The Arlington-based group has been offering services to entrepreneurs since the early 1990s.

ARLINGTON, Va. — A northern Virginia group is working to help immigrants and refugees start their own businesses.

The Enterprise Development Group, which is a subsidiary of the Ethiopian Community Development Council, runs a business incubator within its Arlington County offices.

The operation, which has more than 20 clients, offers interested participants everything from entrepreneurial training to office space at a reduced rental rate.

"Office fees are very expensive," said Abnet Tessema, a microloan coordinator with ECDC. "We wanted to give them the opportunity to start a business with a very small rental fee."

Business start-ups can also receive microloans through the ECDC's enterprise.

Tessema says everyone, so long as they are in the low-to-middle class income groups, are eligible to participate in the EDG business incubator.
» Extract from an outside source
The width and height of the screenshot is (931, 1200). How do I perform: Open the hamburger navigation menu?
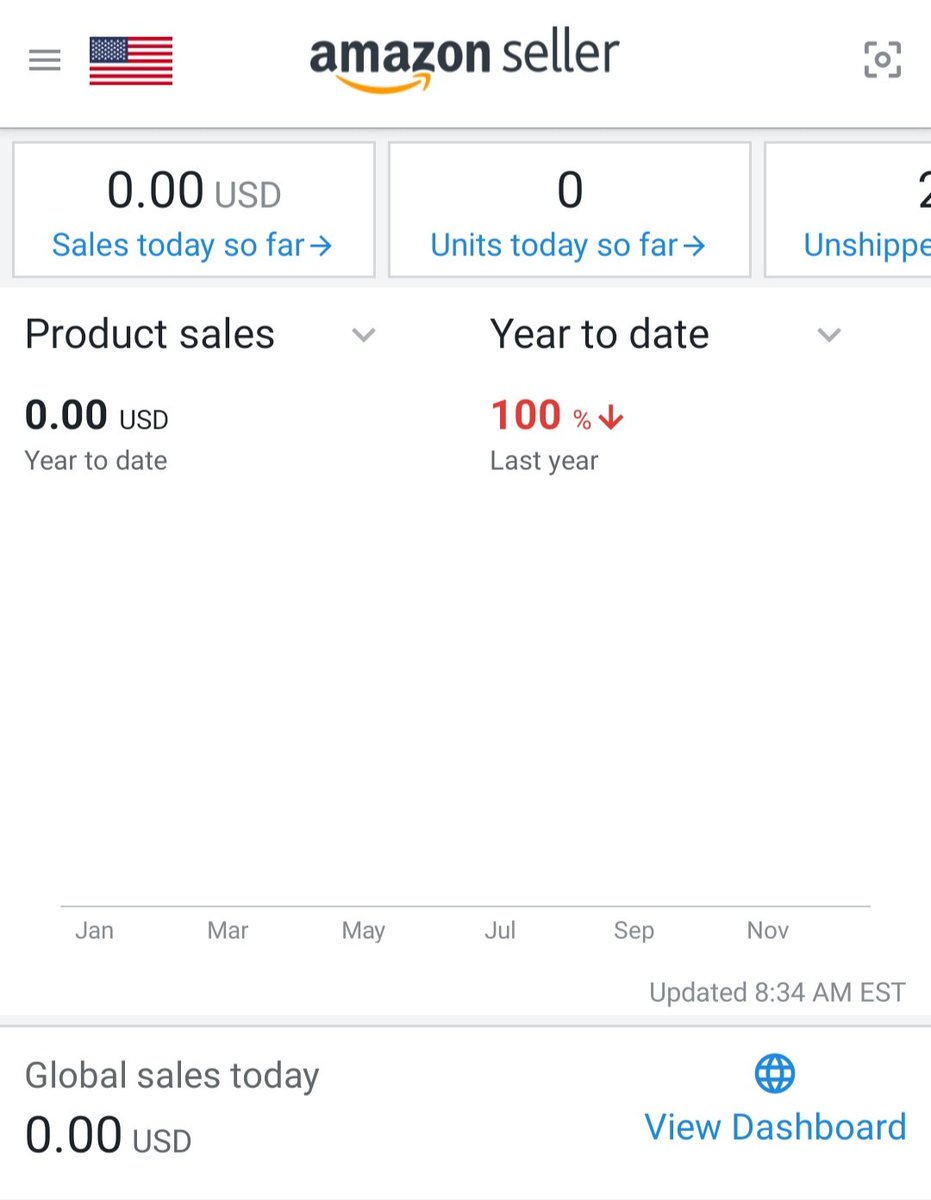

However, Tessema said the majority of its participants are either immigrants or refugees. He said it's important to give them a helping hand.

"[Refugees] can be a little bit confused [starting a business]," Tessema said. "They don't know anything about the business environment. They don't know anything about the legal system."

He added that everyone deserves a chance to achieve success.

"If everybody is given the opportunity, they can reach their potential," Tessema said.

John Agwaze is the President and CEO of the Global Education Institute. The business, which operates within the incubator, helps train nursing professionals in the fields of personal and first aid care.

Agwaze, who was originally born in Nigeria, said the EDG helped get his business off the ground.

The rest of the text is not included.